Speaker Details

Maksym Andriushchenko
EPFL
Maksym Andriushchenko is a postdoctoral researcher at EPFL and an ELLIS Member. He has worked on AI safety with leading organizations in the field (OpenAI, Anthropic, UK AI Safety Institute, Center for AI Safety, Gray Swan AI). He obtained a PhD in machine learning from EPFL in 2024 advised by Prof. Nicolas Flammarion. His PhD thesis was awarded with the Patrick Denantes Memorial Prize for the best thesis in the CS department of EPFL and was supported by the Google and Open Phil AI PhD Fellowships. He did his MSc at Saarland University and the University of Tübingen, and interned at Adobe Research.
Talk
Title: What Have We Learned From Jailbreaking Frontier LLMs?

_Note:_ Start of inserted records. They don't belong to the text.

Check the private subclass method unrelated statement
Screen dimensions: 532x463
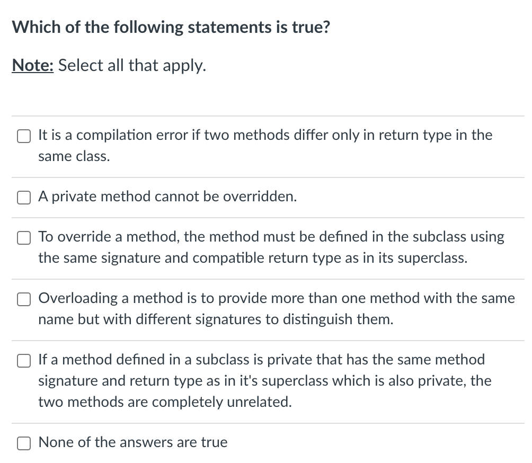point(23,360)
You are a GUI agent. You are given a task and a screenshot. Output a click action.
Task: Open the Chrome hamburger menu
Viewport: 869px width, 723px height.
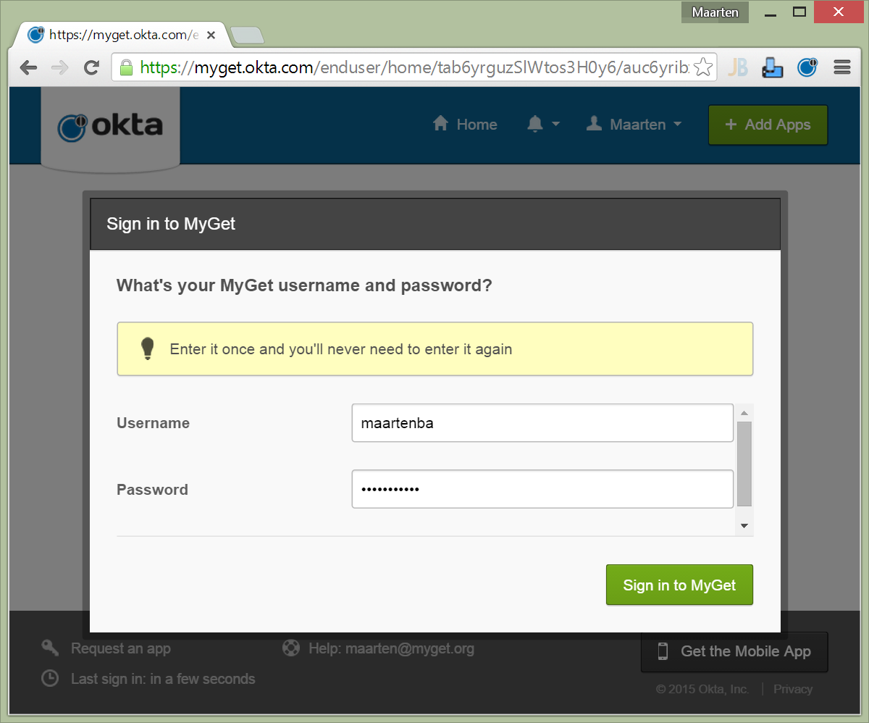click(841, 68)
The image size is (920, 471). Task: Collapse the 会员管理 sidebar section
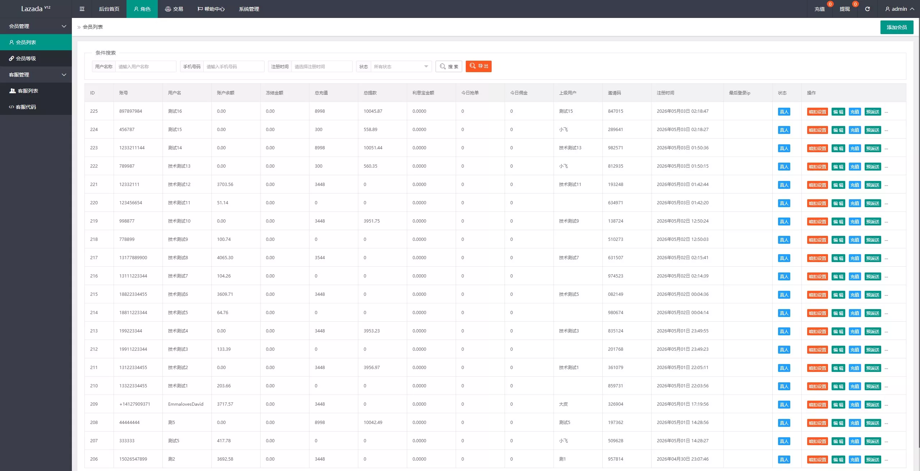click(36, 26)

Abstract: In this talk, I will discuss our ICLR 2025 paper that shows that even the most recent safety-aligned LLMs are not robust to simple adaptive jailbreaking attacks. In this work, we demonstrate how to successfully leverage access to logprobs for jailbreaking: we initially design an adversarial prompt template (sometimes adapted to the target LLM), and then we apply random search on a suffix to maximize a target logprob (e.g., of the token "Sure"), potentially with multiple restarts. In this way, we achieve 100% attack success rate — according to GPT-4 as a judge — on Vicuna-13B, Mistral-7B, Phi-3-Mini, Nemotron-4-340B, Llama-2-Chat-7B/13B/70B, Llama-3-Instruct-8B, Gemma-7B, GPT-3.5, GPT-4o, and R2D2 from HarmBench that was adversarially trained against the GCG attack. We also show how to jailbreak all Claude models — that do not expose logprobs — via either a transfer or prefilling attack with a 100% success rate. The common theme behind these attacks is that adaptivity is crucial: different models are vulnerable to different prompting templates, some models have unique vulnerabilities based on their APIs (e.g., prefilling for Claude), and in some settings, it is crucial to restrict the token search space based on prior knowledge (e.g., for trojan detection). I will also briefly discuss a broader perspective on jailbreaking and our recent work on AgentHarm (ICLR 2025), in which we benchmark the harmfulness and robustness of LLM agents. I will conclude by outlining promising directions in defending against jailbreak attacks, including our work on Circuit Breakers published at NeurIPS 2024.